[Lvlug] NFS: Can read but not write files

[Martin DiViaio]

>> Under what user are you running the mount command on the client? Is it the
>> same user that owns the files on the server?
>
> Just to be nitpicky (or something): should that really matter?  I've been
> doing it as root, and am now successful reading and writing under my userid
> (while using no_root_squash)--will I be unsuccessful if if I switch to
> root_squash and still do the mount as root?  (I presume that during a boot,
> mounts are done by root.)


With the all_squash setting, the NFS mount process was being handled by 
UID 65534 on the server (when you turn on root_squash, this will happen 
again but only for requests made by UID 0.) UID 65534 is usually 
identified as user "nobody". The server process has whatever access rights 
are available to that user for the files it is trying to serve (probably 
just global read). (I missed this in your first post.)

Normally, a NFS mount request comes to the server with the UID of the user 
making the request. The serving process is started as the same UID on the 
server. This is why it's so important to make sure that UIDs and GIDs 
match on the client and server. Since the serving process is now running 
with limited permissions it only has whatever access to the exported tree 
that the user would have from a shell (does that make sense?)
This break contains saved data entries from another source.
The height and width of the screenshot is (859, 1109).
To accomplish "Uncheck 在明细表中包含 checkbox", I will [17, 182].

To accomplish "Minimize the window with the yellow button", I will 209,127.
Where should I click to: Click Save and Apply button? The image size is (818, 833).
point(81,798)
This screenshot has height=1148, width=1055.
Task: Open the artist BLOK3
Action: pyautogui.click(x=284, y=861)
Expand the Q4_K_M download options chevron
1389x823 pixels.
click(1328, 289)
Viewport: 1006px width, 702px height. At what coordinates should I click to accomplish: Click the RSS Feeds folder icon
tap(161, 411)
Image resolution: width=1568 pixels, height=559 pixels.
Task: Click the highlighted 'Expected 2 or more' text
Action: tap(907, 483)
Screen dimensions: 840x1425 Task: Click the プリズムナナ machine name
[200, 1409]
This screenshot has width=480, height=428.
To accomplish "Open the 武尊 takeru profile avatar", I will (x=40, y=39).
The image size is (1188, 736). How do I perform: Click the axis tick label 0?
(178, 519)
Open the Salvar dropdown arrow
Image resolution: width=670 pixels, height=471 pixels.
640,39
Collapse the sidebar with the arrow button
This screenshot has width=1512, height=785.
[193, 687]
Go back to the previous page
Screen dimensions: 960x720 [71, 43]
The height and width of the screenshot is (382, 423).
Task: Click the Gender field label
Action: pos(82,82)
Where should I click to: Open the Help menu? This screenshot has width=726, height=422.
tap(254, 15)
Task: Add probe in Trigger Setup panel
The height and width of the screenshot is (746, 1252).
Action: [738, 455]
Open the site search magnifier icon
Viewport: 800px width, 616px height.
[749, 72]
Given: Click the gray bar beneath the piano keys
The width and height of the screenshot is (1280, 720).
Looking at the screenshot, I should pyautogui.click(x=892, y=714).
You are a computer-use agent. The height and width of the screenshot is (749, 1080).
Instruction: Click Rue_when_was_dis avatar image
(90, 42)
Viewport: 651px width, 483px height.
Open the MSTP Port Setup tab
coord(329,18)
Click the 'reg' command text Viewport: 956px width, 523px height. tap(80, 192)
The nfs server program goes through great pains to not run processes as 
root (for obvious reasons). This is also why you need to set up 
masquerading. In masquerading, you tell the NFS server to ALWAYS use a 
certain UID to start the server process for an export or to use a certain 
UID when another UID makes a mount request.

Lastly, the /etc/exports file supports an old format of ACLs. You will 
want to look into them.

Again, I am going to refer you to the exports(5) man page. You could also 
pick up a copy of NFS/NIS from O'Reilly but it's very heavy on NIS.